Tariffs, Inflation & Mortgage Rates: What You Need to Know
This week was anything but quiet for the economy, though mortgage rates remained relatively steady by the end of it. Between trade news and fresh inflation data, the markets were pulled in opposite directions—making it a week worth unpacking.
Tariffs Take Center Stage
Tensions between the U.S. and China eased slightly as both countries agreed to a 90-day pause on most tariffs. While that boosted optimism around global growth (good news for stocks), it also raised concerns about future inflation (less ideal for mortgage rates). The result? A bump in bond yields early in the week.

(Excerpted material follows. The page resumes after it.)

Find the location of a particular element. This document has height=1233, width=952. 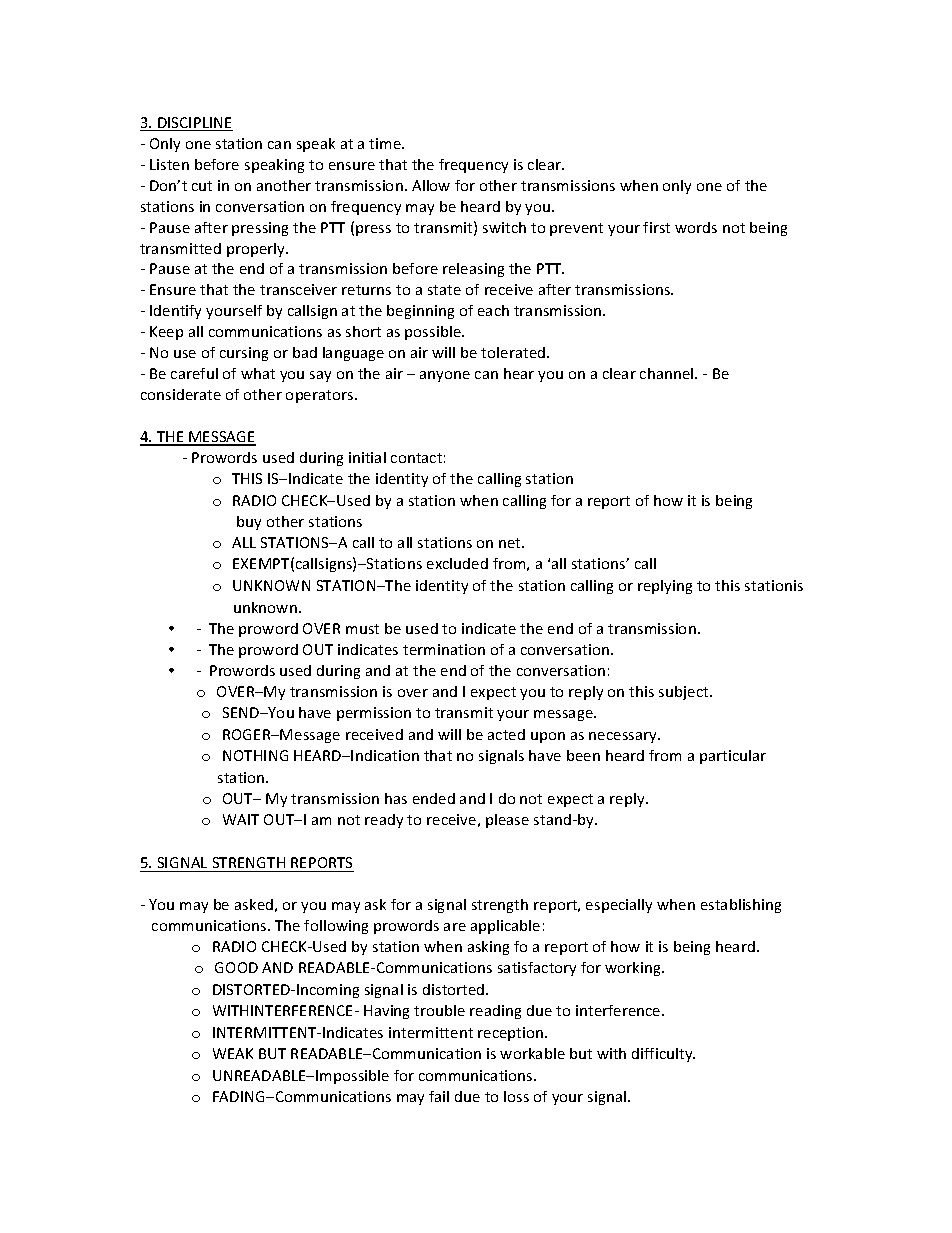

Inflation Data Offers Relief
Fortunately, April's inflation data helped steady things. The Consumer Price Index (CPI)—a key inflation gauge—came in slightly lower than expected. Core CPI (which excludes food and energy) rose 2.8% year-over-year, holding at its lowest level since March 2021. While still above the Fed’s target of 2%, it’s a far cry from the peak of 6.6% in September 2022.
Shelter costs remain sticky, making it tough to bring inflation all the way down. But there was some relief: used car prices declined for a second month, and new car prices held flat.
Another data point—the Producer Price Index (PPI)—also surprised to the downside. Core PPI fell 0.4% from March, well below the forecasted +0.3%, suggesting lower input costs for businesses. While PPI doesn’t carry as much weight as CPI, it’s another sign inflation may be cooling.
Retail Sales: A Mixed Bag
Retail spending surged 1.7% in March as consumers rushed to make purchases ahead of potential price hikes. But in April, sales settled down with a modest 0.1% increase—right in line with expectations. Home improvement and electronics stores led the gains, while department stores and sporting goods retailers saw declines.
Bottom Line:
While the market remains sensitive to inflation and trade headlines, recent data suggests that inflationary pressures are easing—though not entirely gone. Mortgage rates may remain range-bound in the short term, but expect continued volatility as new data rolls in.